課題文 ::
はじめに:なぜ今、マネー教育が必要なのか
2022年度から高校の家庭科で金融経済教育が義務化され、日本でもようやく「お金の教育」への関心が高まっています。しかし実際には、金融教育を学校等で受けた人の割合は、米国が20%であるのに対し、日本はわずか7%と1割にも達していません。
現代の子どもたちは、キャッシュレス決済の普及により「お金の実感」を持ちにくい環境で育っています。「お金はATMからいくらでも引き出せる」と思い込んでしまっている子どもも実際にいるのが現状です。
だからこそ、家庭でのマネー教育がより重要になっています。この記事では、学校では教えてくれない「お金の話」を、家庭でどのように始めればよいかを包括的に解説します。
日本と海外のマネー教育格差
海外の先進事例
アメリカ:実践的な金融教育
アメリカではNPO法人「ジャンプスタート(JumpStart)」が中心となり、幼児期から高校卒業までに身につけるべきお金の知識を教育基準としてまとめ、多くの教育現場で採用されています。

記録データ ::
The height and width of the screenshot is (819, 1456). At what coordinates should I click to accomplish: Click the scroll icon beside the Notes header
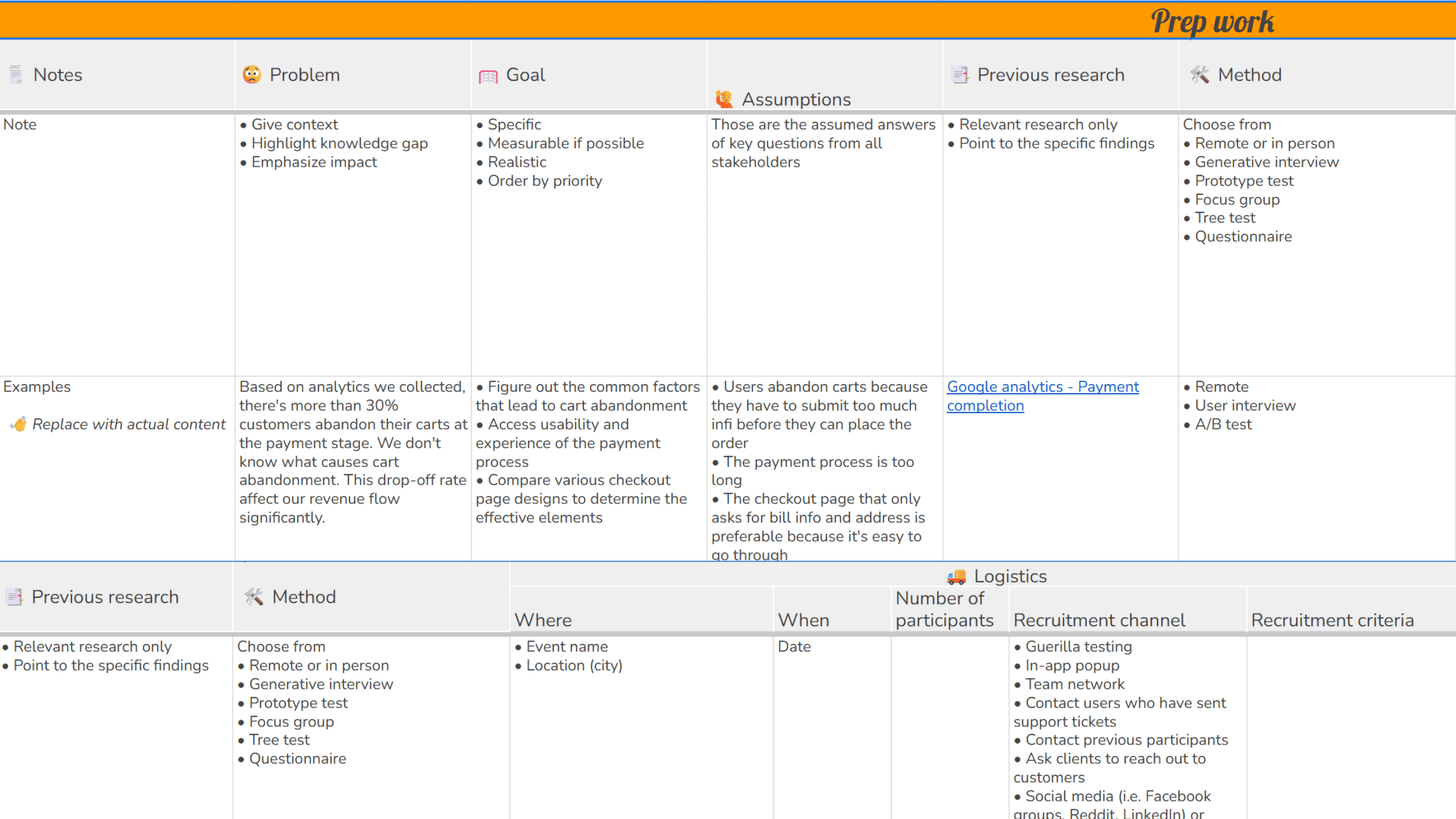coord(15,74)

練習課題 1 :: マネー教育に関する文章のうち、「はじめに:なぜ今、マネー教育が必要なのか」から「よいかを包括的に解説します。」までの箇所を一字一句違えずに書き写してください。
練習課題 2 :: マネー教育に関する文章を、最後の文のあとから引き継いで書き進めてください。

解答 1 ::
はじめに:なぜ今、マネー教育が必要なのか
2022年度から高校の家庭科で金融経済教育が義務化され、日本でもようやく「お金の教育」への関心が高まっています。しかし実際には、金融教育を学校等で受けた人の割合は、米国が20%であるのに対し、日本はわずか7%と1割にも達していません。
現代の子どもたちは、キャッシュレス決済の普及により「お金の実感」を持ちにくい環境で育っています。「お金はATMからいくらでも引き出せる」と思い込んでしまっている子どもも実際にいるのが現状です。
だからこそ、家庭でのマネー教育がより重要になっています。この記事では、学校では教えてくれない「お金の話」を、家庭でどのように始めればよいかを包括的に解説します。

解答 2 ::
アメリカの金融教育6カテゴリー
- 支出と貯蓄
- クレジットと負債
- 勤労と所得
- 投資
- リスクと保険
- 金融上の意思決定
イギリス:社会責任を重視した教育
イギリスでの金融教育は、お金の計算や資産形成だけではなく、「社会的責任」を果たす能力を育成する場であるという考え方にあり、将来の健全な金融行動の「基礎」として位置付けています。
海外との決定的な違い
米国では、金融は生活に密着したごく身近な教育であり、将来を生き抜くために全員が身につけておくべき知識であると認識しています。一方、日本は金融と生活がなかなか結びつかず、何のために金融を学ぶのか理解できないまま学習を進めているのが実情です。
マネー教育で子どもが得られる5つのメリット
1. 金銭感覚の養成
お金をやりくりする能力が養われるにつれて、欲しいものと必要なものを区別してお金を使うことができるようになります。
2. 将来への不安軽減
お金に対する先入観がない子どもの時期から教育をすることで、お金についてわからないことが原因の漠然とした不安を小さくすることができます。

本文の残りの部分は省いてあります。